EXERCISE SET:
**a)** Answer these questions using the article about the stateless boy in Kedah:
(i) How old is Yao Chun's grandmother?
(ii) In which hospital was Yao Chun born?
(iii) Why could the officials at the Malaysian office in Thailand not go ahead with the registration?
**b)** Continue the article about the stateless boy in Kedah from the point where it ends.
START PASSAGE PROVIDED
It's the first day of school. While a few young ones are terrified at the idea of it, seven-year-old Tan Yao Chun from Taman Sayang in Kedah is excited at the prospect of putting on a school uniform and spending time in class... but he won't be getting an opportunity to do so.
According to this report by the New Straits Times
, little Yao Chun is stateless. This means that by law, he doesn't 'belong' to any state in Malaysia. And according to laws enforced by the Education Department, you cannot go to school here unless you are registered with the state National Registration Department (NDR).
Currently living with his 77-year-old grandmother and retired nurse, Rose Mary Chin, Yao Chun's story began in 2009 in Thailand's Hatyai City Hospital, where he was born to a Malaysian father and a Myanmarese mother. With no country citizenship to his name, Yao Chun's father was supposed to register his birth at the Malaysian embassy in Thailand. That however, didn't happen. Worse, his father then went missing. Not knowing what to do, his mother handed him over to Rose, who lives in Kedah.
With his birth certificate in hand, Rose attempted to register her grandson at the state NDR. Unfortunately, because Yao Chun's father failed to register the birth certificate at the Malaysian Consulate General Office in Thailand, the certificate was deemed invalid and could not be processed. Refusing to give up, Rose then travelled to the Malaysian office in Thailand, but the absence of Yao Chun's father meant that the officials could not proceed with the registration.
END PASSAGE PROVIDED
START DATA UNDER STUDY
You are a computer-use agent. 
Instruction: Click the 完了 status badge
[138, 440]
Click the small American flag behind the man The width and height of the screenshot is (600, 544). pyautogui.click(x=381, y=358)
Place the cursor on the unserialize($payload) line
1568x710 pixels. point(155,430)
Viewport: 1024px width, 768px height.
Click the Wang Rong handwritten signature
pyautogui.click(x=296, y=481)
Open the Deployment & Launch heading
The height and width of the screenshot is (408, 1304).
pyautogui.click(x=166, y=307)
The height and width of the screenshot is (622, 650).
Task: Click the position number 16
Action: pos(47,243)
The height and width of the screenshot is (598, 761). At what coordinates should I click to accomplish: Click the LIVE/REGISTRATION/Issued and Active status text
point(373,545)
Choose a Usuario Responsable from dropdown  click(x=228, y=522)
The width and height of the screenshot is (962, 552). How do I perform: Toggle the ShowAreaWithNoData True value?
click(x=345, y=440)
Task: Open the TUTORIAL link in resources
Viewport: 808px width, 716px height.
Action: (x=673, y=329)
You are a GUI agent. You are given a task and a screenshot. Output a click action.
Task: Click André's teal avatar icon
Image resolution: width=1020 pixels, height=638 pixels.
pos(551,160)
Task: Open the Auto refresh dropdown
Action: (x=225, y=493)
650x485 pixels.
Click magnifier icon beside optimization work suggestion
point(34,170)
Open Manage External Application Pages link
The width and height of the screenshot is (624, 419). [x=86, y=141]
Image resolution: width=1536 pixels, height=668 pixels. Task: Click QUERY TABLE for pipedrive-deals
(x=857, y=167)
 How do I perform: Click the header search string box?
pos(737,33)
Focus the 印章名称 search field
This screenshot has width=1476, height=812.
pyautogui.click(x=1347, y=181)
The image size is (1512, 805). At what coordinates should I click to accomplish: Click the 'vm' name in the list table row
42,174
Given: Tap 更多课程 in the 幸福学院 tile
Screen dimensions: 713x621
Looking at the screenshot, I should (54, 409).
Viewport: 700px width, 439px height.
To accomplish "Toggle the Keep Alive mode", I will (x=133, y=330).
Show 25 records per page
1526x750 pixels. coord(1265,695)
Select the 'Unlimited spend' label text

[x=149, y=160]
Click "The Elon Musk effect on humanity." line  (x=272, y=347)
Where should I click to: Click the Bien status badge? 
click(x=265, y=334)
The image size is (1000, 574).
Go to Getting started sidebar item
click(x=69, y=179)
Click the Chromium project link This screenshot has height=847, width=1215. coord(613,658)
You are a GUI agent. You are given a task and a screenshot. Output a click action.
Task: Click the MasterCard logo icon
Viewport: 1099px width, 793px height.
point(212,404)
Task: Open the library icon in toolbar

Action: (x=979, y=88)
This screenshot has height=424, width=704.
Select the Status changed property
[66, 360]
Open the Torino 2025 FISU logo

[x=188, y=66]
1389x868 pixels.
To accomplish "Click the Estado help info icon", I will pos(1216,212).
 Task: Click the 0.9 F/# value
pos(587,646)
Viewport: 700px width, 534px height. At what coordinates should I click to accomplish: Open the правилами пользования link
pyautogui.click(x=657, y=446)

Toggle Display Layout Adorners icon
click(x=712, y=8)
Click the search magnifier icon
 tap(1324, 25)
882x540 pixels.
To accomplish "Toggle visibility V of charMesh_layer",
END DATA UNDER STUDY
ANSWERS:
**a)**
(i) She is 77 years old.
(ii) He was born in Thailand's Hatyai City Hospital.
(iii) They could not proceed because Yao Chun's father was absent.

**b)**
Although Yao Chun's father has since resurfaced, his attempts to register the boy continues to be hampered, with the NDR declaring the current status of the application as "pending".
In light of this issue, which is, surprisingly, more common than you think
, State Education Committee chairman Datuk Tajul Urus Mat Zain and Peninsular Malay Students Federation Kedah chairman Shamsul Bahar Abdul Rani are urging the state Education Department to come up with a solution to address this issue and not deprive stateless children of education. To prevent this from happening, the authorities are also advising parents to immediately apply for a birth certificate upon birth. Currently, kids who are born abroad to Malaysian parents are allowed to attend public schools here, provided they have a valid birth certification to prove their citizenship.
As Rose continues to wait for her grandson's application to be approved, she can only hope for the best. In fact, she is also prepared to adopt Yao Chun if this means granting him a legal document that would allow him to be schooled.